Jens Fahrbring (born 20 April 1984) is a Swedish professional golfer and European Tour player. He has won the Norwegian Challenge and the D+D Real Czech Challenge.

Amateur career
Fahrbring played college golf at Virginia Commonwealth University in the United States.

Professional career
Fahrbring turned professional in 2007 and played on the Nordic Golf League from 2007 to 2012. He finished third on the 2012 rankings which earned him his 2013 Challenge Tour card. In August 2013, he won his first Challenge Tour event, the Norwegian Challenge.
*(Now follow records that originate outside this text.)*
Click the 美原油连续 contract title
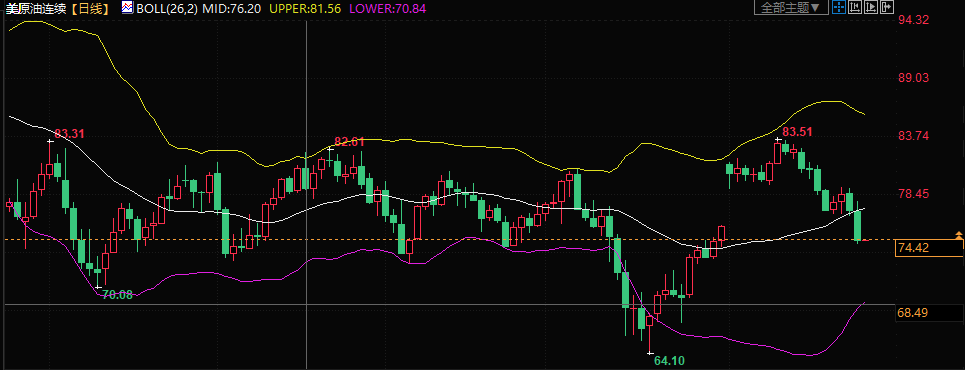Viewport: 965px width, 370px height. coord(35,8)
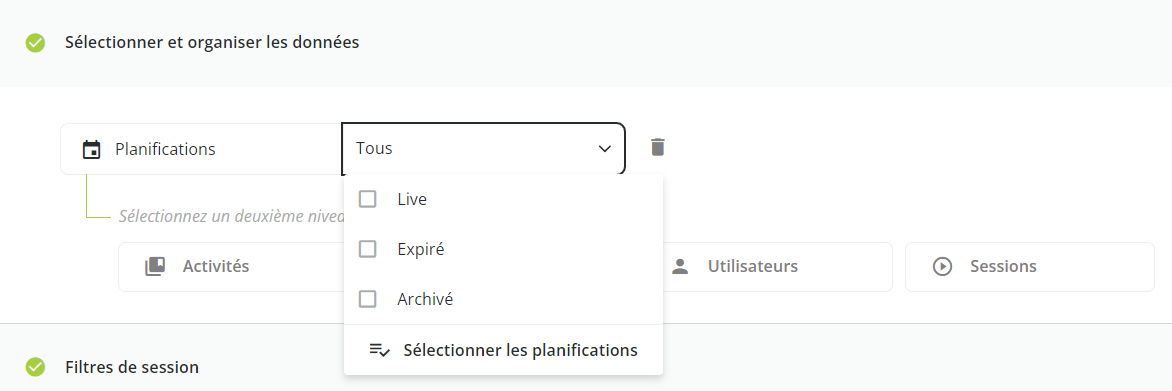The width and height of the screenshot is (1172, 391).
Task: Check the Live checkbox
Action: coord(368,199)
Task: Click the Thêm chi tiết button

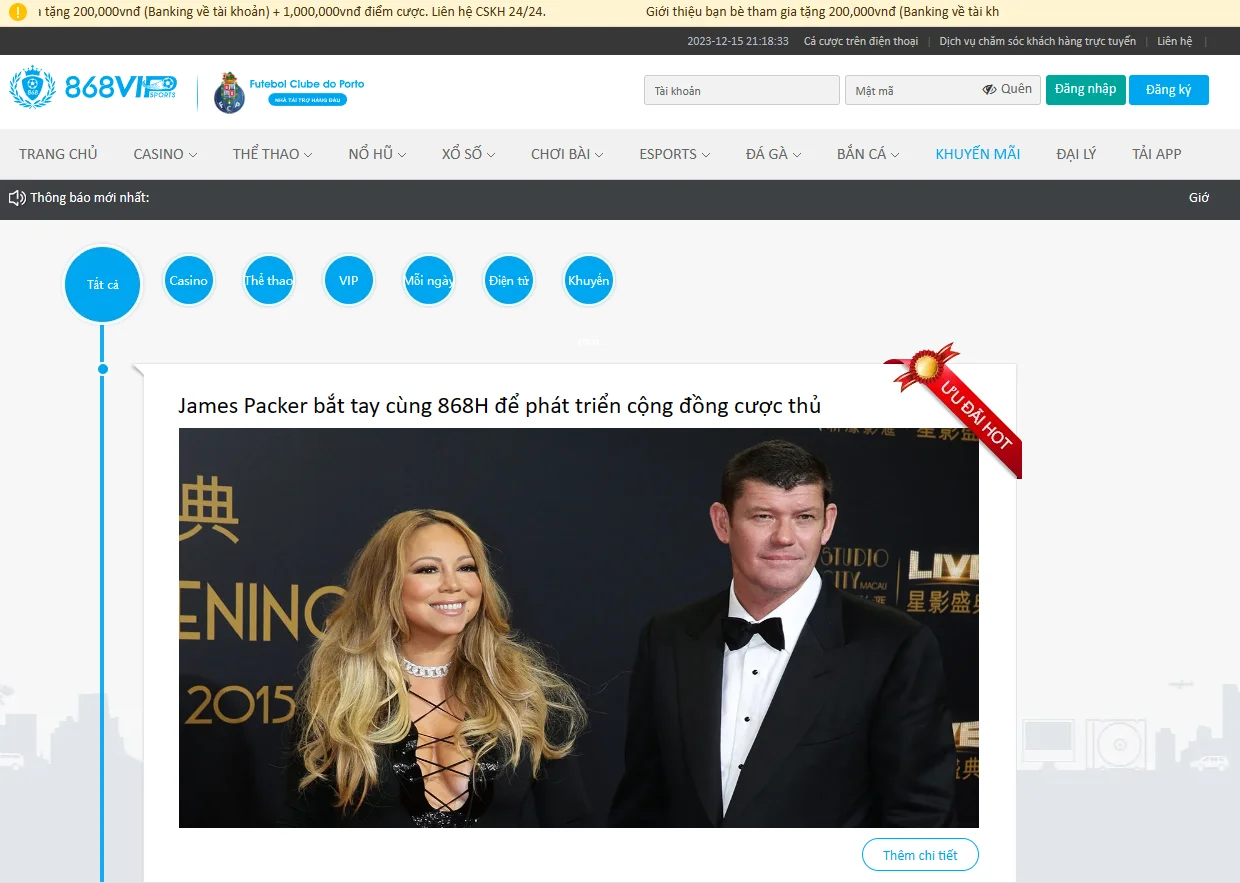Action: (919, 855)
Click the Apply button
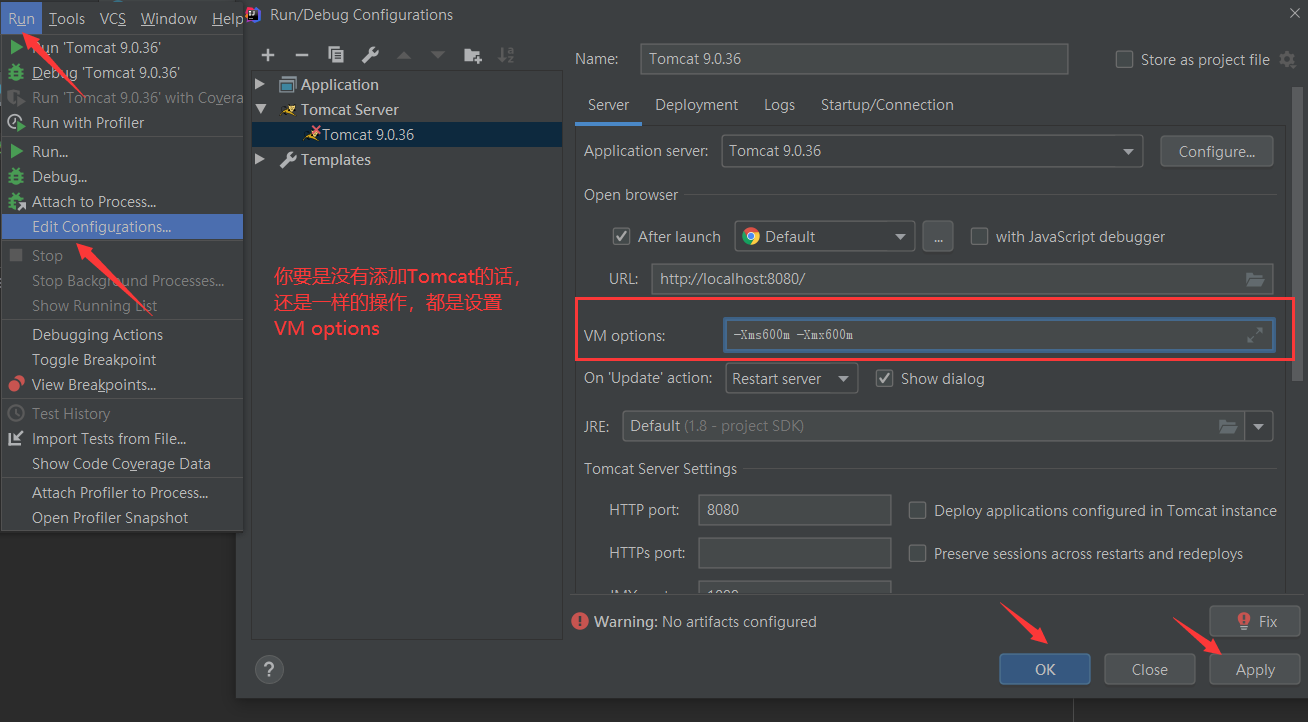 1254,670
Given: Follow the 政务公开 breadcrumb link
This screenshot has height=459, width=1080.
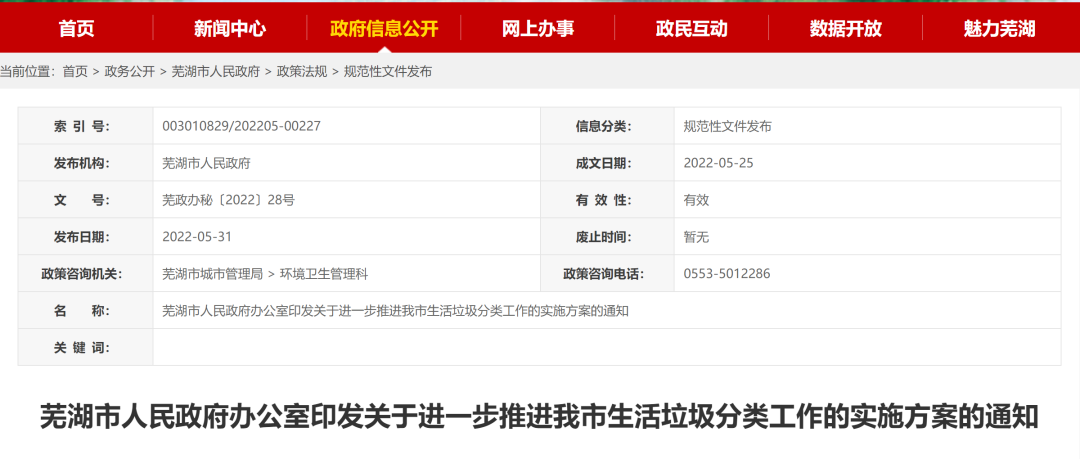Looking at the screenshot, I should click(x=130, y=71).
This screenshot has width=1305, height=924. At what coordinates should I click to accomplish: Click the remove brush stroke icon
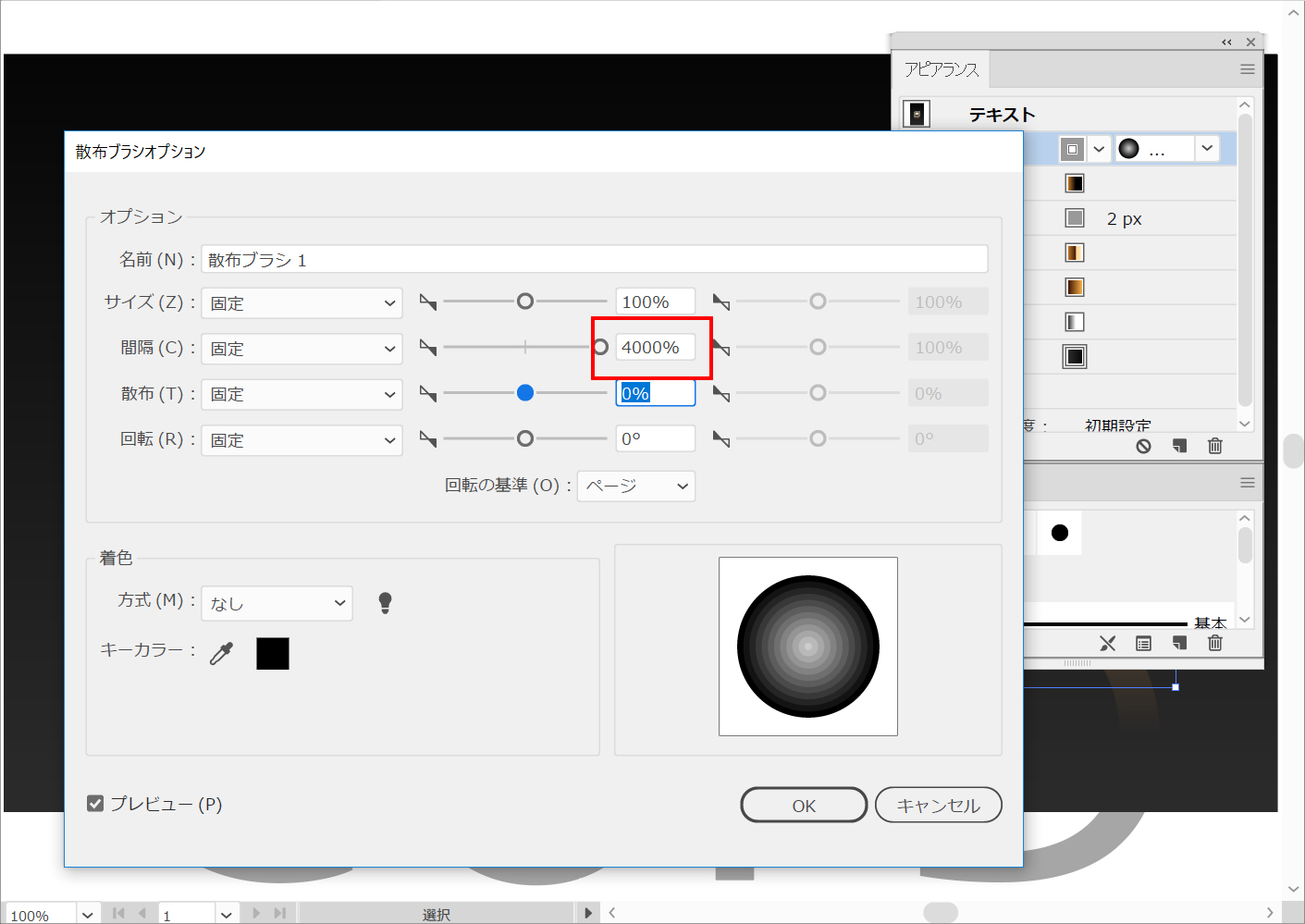coord(1107,644)
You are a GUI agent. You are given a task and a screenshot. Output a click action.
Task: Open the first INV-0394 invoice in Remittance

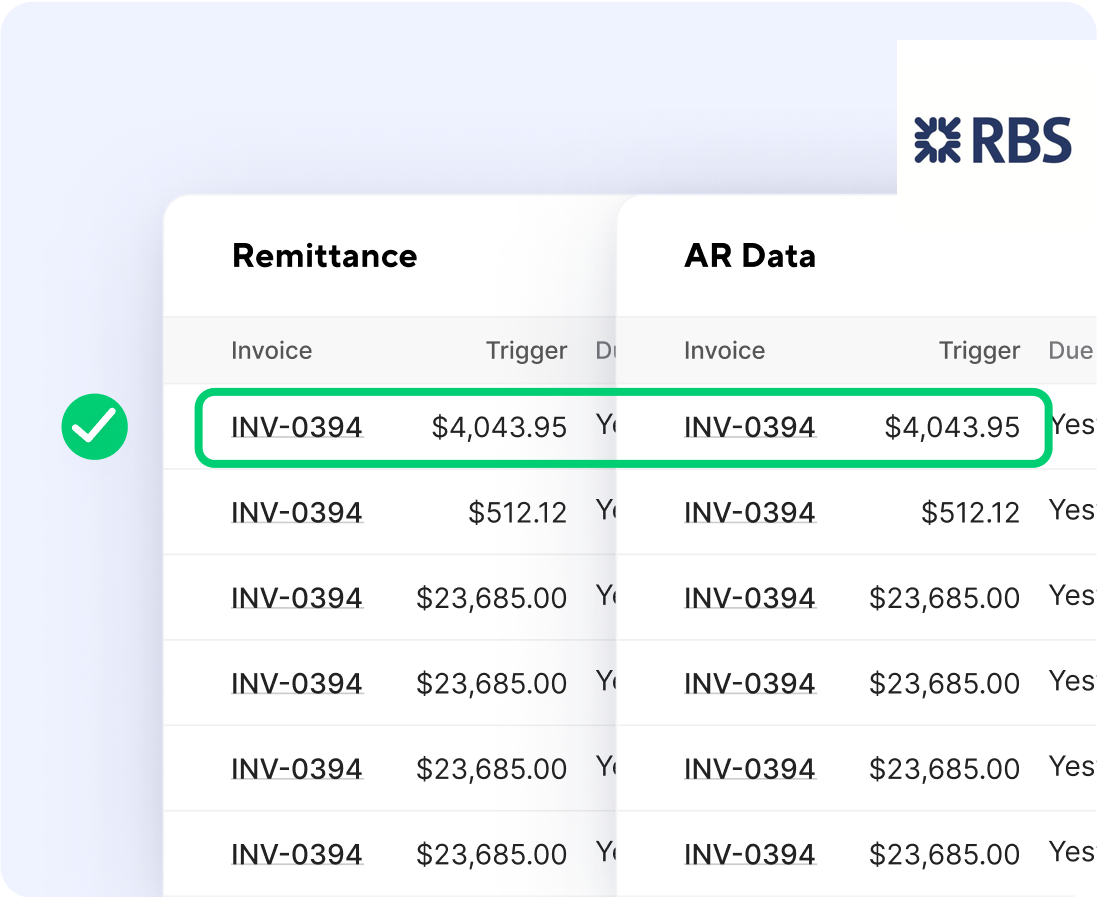point(297,426)
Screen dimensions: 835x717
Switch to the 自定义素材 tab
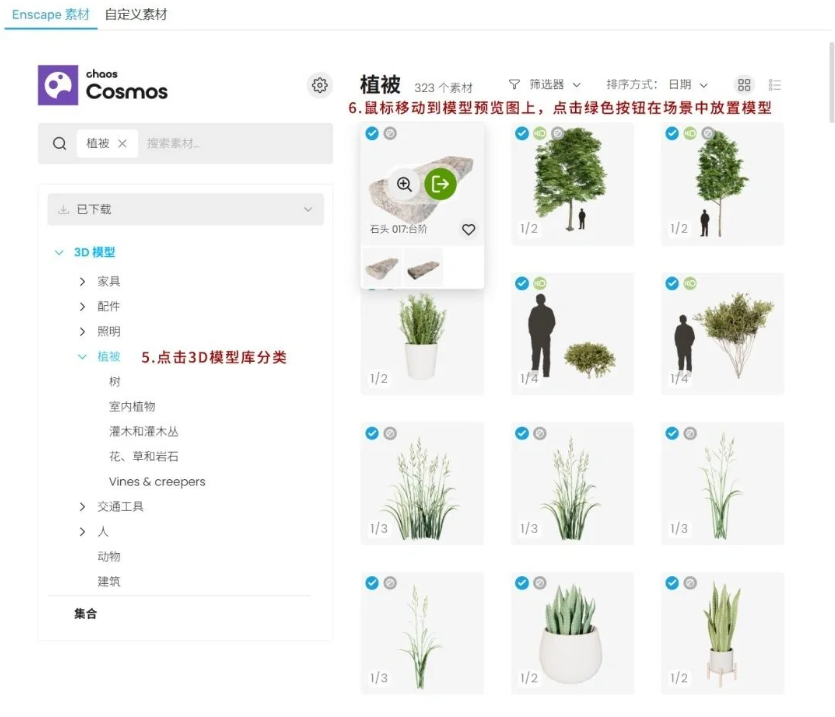136,15
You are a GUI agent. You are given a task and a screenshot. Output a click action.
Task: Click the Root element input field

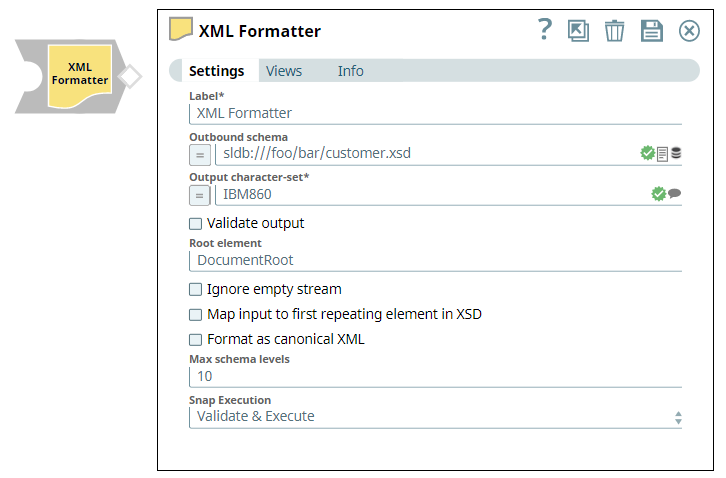coord(435,260)
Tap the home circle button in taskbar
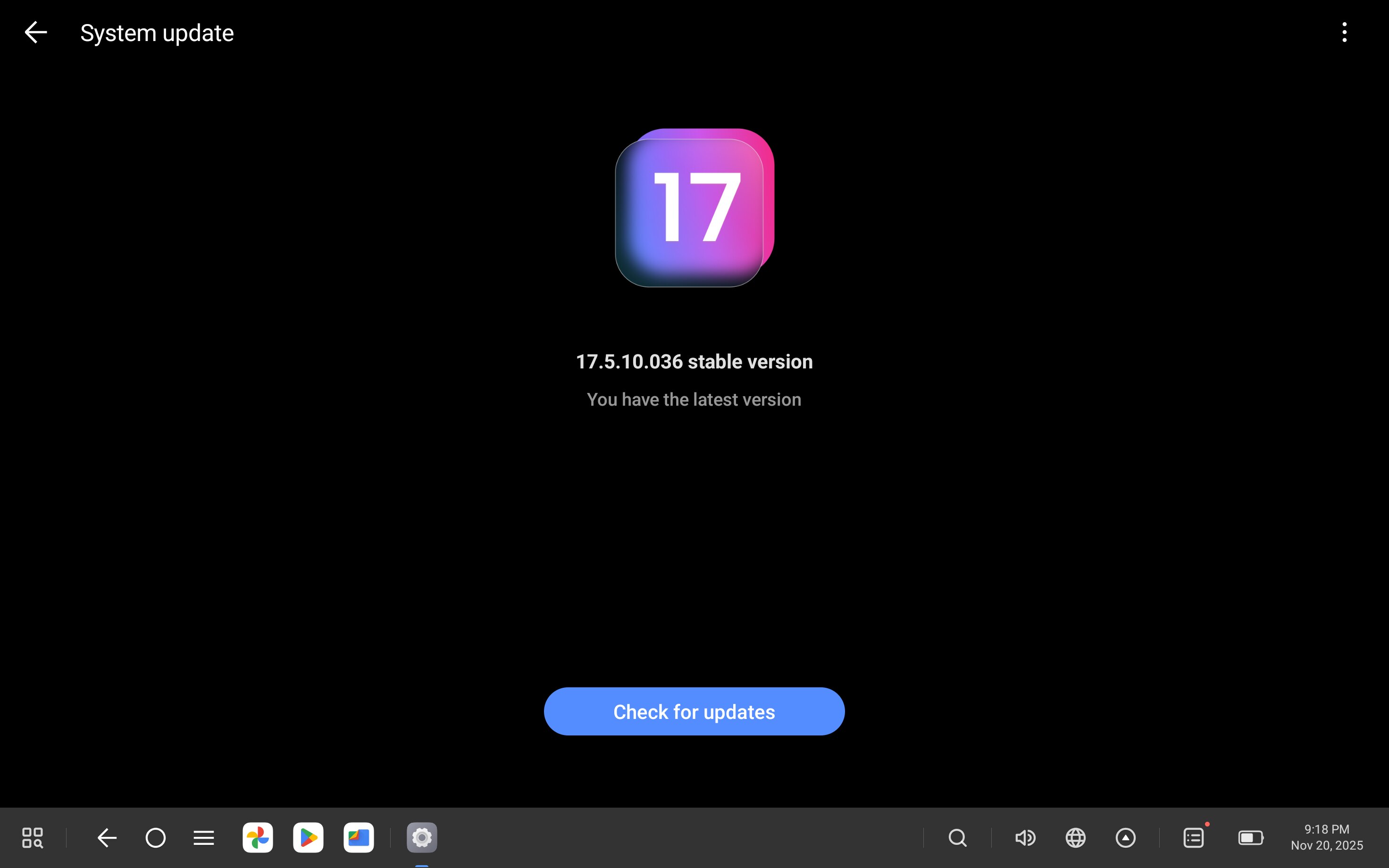1389x868 pixels. 156,838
In 2015, Fahrbring won the D+D Real Czech Challenge and tied for third at the Kazakhstan Open, to finishing 10th amongst the Challenge Tour graduates. He also finished third at the Open d'Italia, one stroke away from joining the playoff between Rikard Karlberg and Martin Kaymer. On the 2016 European Tour his best finish was 12th in the Portugal Masters, and he went through Q School to regain his card. In 2017 he was fifth at the Porsche European Open, but finished 126th in the season rankings.

Back on the Challenge Tour, Fahrbring lost a playoff at the 2018 Barclays Kenya Open, and in 2020 he was third at the Northern Ireland Open.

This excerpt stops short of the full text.